■ WORK TASK
Extract, from the records beneath this instruction, each line that contains the word "will".

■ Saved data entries
/---

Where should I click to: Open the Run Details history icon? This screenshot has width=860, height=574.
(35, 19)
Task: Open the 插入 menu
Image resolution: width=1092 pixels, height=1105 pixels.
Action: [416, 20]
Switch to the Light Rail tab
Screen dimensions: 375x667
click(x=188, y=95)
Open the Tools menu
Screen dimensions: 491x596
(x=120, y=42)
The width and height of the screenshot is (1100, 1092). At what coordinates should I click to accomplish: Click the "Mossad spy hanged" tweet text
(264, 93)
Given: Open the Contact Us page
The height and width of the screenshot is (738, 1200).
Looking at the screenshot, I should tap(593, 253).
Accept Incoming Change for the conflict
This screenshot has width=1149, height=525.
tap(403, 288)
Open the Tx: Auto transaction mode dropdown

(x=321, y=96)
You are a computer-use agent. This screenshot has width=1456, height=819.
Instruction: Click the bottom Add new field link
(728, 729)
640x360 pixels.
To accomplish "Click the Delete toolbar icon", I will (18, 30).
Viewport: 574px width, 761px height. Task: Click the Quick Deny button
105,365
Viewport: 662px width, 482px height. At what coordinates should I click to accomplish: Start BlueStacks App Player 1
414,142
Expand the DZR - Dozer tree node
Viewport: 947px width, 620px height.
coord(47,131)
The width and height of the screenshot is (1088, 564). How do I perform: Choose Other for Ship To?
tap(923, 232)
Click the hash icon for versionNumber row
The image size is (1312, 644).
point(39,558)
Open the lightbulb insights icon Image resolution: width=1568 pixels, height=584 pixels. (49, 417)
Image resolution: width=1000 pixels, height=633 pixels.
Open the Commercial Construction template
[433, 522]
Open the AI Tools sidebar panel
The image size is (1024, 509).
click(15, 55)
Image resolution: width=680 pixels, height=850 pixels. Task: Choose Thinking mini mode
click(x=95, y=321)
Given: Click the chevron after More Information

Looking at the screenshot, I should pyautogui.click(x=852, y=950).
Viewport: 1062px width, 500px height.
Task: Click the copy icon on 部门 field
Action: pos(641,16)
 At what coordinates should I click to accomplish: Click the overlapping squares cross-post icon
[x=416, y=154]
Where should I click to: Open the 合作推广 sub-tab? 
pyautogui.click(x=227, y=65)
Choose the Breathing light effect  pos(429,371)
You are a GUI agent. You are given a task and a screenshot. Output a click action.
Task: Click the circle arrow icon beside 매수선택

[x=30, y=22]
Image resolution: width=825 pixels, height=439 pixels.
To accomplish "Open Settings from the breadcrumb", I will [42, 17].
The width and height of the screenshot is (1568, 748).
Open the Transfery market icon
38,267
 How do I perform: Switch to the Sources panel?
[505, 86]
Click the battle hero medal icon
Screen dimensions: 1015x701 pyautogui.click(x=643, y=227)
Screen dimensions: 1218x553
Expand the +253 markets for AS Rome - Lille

\---

■ SOLUTION FOR THIS TASK
To accomplish "Click the Delete toolbar icon", I will (18, 30).
To accomplish "Open Settings from the breadcrumb", I will [42, 17].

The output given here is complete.